Background: Several studies have investigated correlations between metastatic pattern and mutation status in patients with colorectal cancer (CRC). However, most of the studies were small and heterogeneously designed and further research is needed to confirm previous results. In this study, we investigated the association between RAS (KRAS or NRAS), BRAF, PIK3CA mutations and metastatic pattern in patients with metastatic (m) CRC. Material and methods: This study reviewed Danish biobank and database of patients with mCRC who received cetuximab and irinotecan, independent of RAS mutation status, after fluoropyrimidine, oxaliplatin and irinotecan treatment failure. The database contained information regarding tumor mutation status of KRAS, NRAS, BRAF and PIK3CA genes. Results: Totally, 448 patients were included. On multivariate analyses, RAS mutations were significantly associated with increased odds of having lung metastases at diagnosis of mCRC (odds ratio (OR) = 2.04; 95% confidence interval (CI) = 1.32-3.17), and PIK3CA mutations with decreased odds of peritoneal metastases at diagnosis of mCRC (OR = 0.10; 95%CI = 0.01-0.79).

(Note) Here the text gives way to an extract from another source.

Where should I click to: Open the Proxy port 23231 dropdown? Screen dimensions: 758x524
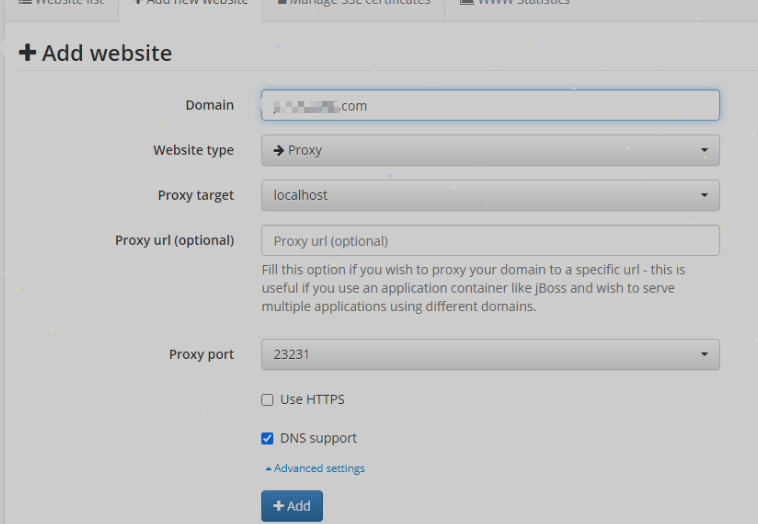click(x=490, y=354)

On multivariate analyses of the hazard of developing metastases at any time during follow-up, RAS mutations were significantly associated with increased hazard of lung (hazard ratio (HR) = 1.34; 95%CI = 1.04-1.72) and ovarian metastases (HR = 3.12; 95%CI = 1.05-9.24), BRAF V600E mutation was associated with increased hazard of skin metastases (HR = 6.82; 95%CI = 1.86-25.02) and PIK3CA mutations with decreased hazard of peritoneal metastases (HR = 0.31; 95%CI = 0.11-0.86). Conclusions: This study indicated that in patients with mCRC, RAS mutations are associated with increased risk of lung and ovary metastases. BRAF V600E is associated with increased risk of skin metastases, and PIK3CA mutation with decreased risk of peritoneal metastases.